** Work task **
Scan the listing and copy each line where the word "will" is present.

=== Record extracts ===

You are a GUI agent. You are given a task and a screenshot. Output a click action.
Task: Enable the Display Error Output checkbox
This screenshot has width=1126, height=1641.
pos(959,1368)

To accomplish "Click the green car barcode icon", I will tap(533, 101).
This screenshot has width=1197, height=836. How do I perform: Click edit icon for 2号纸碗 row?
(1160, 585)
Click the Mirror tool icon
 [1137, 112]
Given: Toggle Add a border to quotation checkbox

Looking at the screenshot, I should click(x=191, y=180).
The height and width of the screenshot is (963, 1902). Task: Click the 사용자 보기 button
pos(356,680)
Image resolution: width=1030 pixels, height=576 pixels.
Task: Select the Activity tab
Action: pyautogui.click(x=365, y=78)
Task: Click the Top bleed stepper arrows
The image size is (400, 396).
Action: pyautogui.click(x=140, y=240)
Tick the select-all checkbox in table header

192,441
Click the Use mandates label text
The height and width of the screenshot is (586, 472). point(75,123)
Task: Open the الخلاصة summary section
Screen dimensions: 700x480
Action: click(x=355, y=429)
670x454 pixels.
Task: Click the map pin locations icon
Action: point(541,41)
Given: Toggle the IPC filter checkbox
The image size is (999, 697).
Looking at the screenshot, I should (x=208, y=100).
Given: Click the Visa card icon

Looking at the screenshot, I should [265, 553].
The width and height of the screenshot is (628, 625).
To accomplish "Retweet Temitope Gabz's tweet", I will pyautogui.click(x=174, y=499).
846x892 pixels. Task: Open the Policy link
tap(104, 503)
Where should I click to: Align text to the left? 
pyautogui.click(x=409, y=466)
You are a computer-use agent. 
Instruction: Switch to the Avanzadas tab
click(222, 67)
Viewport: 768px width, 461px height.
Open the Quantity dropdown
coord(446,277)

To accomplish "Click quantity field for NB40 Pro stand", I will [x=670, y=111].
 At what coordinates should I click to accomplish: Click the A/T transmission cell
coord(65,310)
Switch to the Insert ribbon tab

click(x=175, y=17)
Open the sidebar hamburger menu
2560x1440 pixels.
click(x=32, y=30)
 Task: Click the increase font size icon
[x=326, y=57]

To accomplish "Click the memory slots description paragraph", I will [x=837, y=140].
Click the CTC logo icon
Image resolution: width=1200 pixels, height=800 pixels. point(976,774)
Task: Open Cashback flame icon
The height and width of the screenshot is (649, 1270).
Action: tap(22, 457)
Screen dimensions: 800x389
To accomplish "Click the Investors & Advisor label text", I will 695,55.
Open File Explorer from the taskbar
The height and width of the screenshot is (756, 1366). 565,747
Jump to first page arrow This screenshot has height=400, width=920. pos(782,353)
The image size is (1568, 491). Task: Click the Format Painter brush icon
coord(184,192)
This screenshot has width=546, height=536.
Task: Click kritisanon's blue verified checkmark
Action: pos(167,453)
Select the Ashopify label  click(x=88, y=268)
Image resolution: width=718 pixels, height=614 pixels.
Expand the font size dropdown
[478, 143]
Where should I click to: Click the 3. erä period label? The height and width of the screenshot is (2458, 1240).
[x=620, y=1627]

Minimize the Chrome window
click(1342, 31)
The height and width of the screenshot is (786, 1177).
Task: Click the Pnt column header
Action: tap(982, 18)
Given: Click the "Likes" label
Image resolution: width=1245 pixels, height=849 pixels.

===

** Response box **
To accomplish "Click the green car barcode icon", I will tap(533, 101).
To accomplish "Retweet Temitope Gabz's tweet", I will pyautogui.click(x=174, y=499).
To accomplish "Click quantity field for NB40 Pro stand", I will [x=670, y=111].
To accomplish "Click the memory slots description paragraph", I will [x=837, y=140].
To accomplish "Click the Investors & Advisor label text", I will 695,55.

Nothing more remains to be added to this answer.